Texto de lectura
┄┄┄┄┄┄┄┄┄┄

Recuerdo haber preguntado a un grupo de hombres adultos, cincuentones casi todos, cuál era su más grande temor. Me sorprendió su respuesta: que mi mujer se muera. Algunos, me pareció, expresaron su temor con sus ojos rasados de lágrimas. Porque todavía no se moría la mujer a la que amaban y quien les amaba y ya les hacía falta tan especial amor. Cuando los escuché y fui testigo de sus emociones supe que no estaba yo solo, y que al extrañar a mi mujer aun cuando está conmigo, sólo estoy disfrutando del privilegio del amor y del costos que el mismo implica.

Estoy hablando de esto porque me duele, preocupa y aun aterra el menor aprecio que muchos que han sido bendecidos con el amor y con la oportunidad de amar a su cónyuge, muestran en su día a día. Parecen ignorar la importancia de la oportunidad recibida. El privilegio que Dios les ha dado. El valor del don por el que tienen que rendir cuentas. A veces, cuando veo a hombres que maltratan a las mujeres que los aman; o a mujeres que menosprecian al hombre que las ama, me pregunto qué será de ellos y ellas cuando enfrenten la soledad, la ausencia y aun el abandono de aquellos a quienes Dios escogió para que les acompañaran por la vida.

┄┄┄┄┄┄┄┄┄┄

En el texto de lectura, ¿cuál dijeron los hombres adultos del grupo que era su más grande temor?

┄┄┄┄┄┄┄┄┄┄

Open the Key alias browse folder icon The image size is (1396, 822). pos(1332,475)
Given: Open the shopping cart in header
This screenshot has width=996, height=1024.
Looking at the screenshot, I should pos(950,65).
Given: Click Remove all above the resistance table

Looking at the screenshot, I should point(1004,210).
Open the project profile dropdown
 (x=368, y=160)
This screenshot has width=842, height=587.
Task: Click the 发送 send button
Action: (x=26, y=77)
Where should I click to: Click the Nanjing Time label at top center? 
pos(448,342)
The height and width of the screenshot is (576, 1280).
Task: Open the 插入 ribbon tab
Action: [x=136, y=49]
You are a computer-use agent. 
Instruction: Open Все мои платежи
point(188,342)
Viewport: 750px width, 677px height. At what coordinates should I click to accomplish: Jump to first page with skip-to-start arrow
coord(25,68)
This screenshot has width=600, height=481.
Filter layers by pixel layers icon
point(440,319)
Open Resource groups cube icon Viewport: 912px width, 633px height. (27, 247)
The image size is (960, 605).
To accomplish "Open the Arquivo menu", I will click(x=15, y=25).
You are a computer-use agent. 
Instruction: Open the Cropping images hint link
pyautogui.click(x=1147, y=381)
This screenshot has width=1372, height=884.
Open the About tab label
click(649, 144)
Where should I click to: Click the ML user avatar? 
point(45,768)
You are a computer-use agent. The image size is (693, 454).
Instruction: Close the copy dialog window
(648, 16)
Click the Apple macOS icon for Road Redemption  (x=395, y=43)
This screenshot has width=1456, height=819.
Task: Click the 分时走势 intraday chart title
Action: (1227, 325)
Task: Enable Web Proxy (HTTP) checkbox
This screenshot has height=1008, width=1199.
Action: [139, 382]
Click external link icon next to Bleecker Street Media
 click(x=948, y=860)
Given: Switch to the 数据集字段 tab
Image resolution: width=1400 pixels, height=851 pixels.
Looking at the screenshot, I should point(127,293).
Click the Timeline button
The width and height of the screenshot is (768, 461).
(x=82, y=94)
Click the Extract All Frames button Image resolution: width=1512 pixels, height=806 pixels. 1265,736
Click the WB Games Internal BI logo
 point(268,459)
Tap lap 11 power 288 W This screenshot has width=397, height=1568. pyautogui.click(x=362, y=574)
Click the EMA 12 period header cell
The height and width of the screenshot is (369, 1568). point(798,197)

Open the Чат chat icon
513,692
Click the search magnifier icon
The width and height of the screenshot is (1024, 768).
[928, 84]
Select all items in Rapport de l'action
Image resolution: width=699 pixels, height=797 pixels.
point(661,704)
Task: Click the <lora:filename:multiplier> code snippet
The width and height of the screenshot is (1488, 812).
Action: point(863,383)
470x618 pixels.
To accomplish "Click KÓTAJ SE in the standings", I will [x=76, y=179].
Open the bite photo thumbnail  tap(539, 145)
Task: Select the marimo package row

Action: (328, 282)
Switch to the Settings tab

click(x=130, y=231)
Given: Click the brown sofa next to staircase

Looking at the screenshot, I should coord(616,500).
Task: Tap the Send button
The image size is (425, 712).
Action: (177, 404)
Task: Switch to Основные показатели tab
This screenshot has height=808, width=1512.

┄┄┄┄┄┄┄┄┄┄

Respuesta
Que se muera su mujer.